◆ **PROBLEM TO WORK ON**
For every record below, repeat the text exactly and pass over any image.

◆ **Screenshot grounding data**
===============

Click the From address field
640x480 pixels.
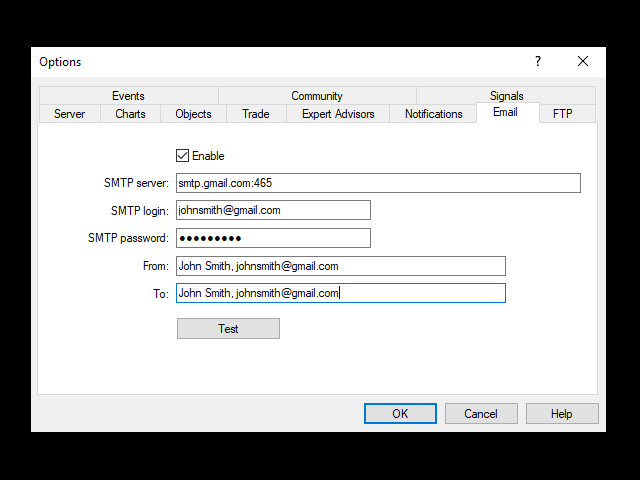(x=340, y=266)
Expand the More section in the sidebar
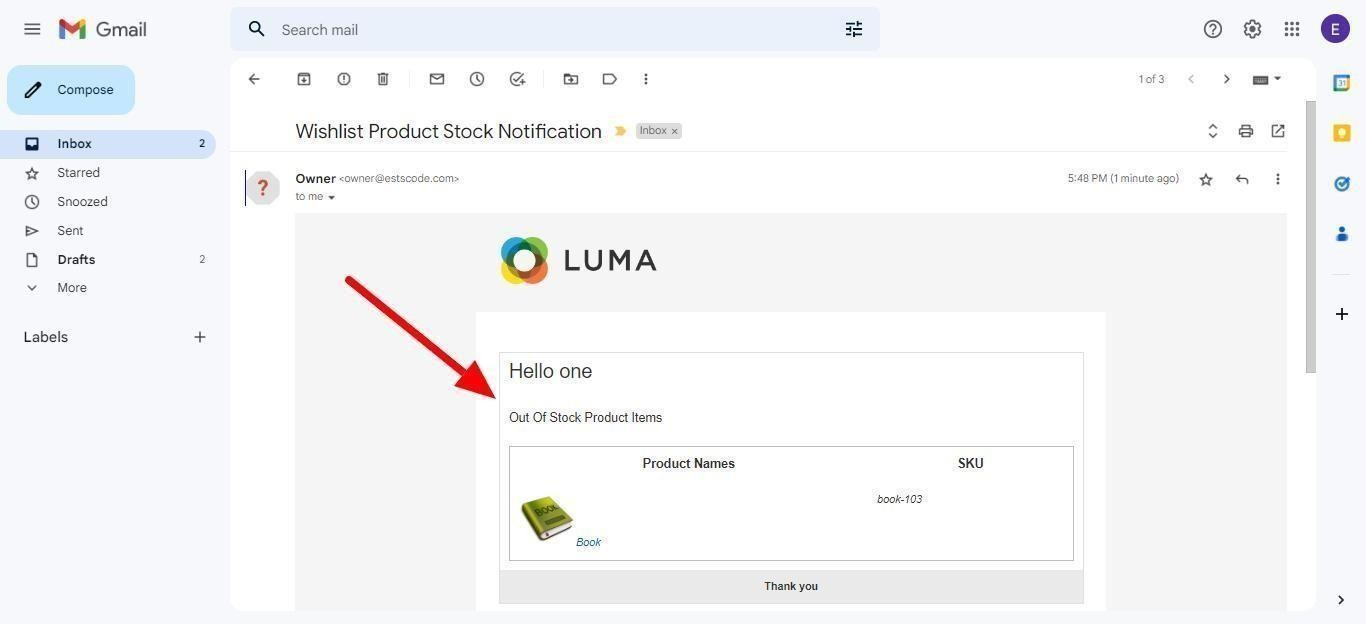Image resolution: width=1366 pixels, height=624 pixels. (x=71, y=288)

===============

◆ **SOLVED EXERCISE**
Click the From address field
640x480 pixels.
(x=340, y=266)
Expand the More section in the sidebar
Image resolution: width=1366 pixels, height=624 pixels. (x=71, y=288)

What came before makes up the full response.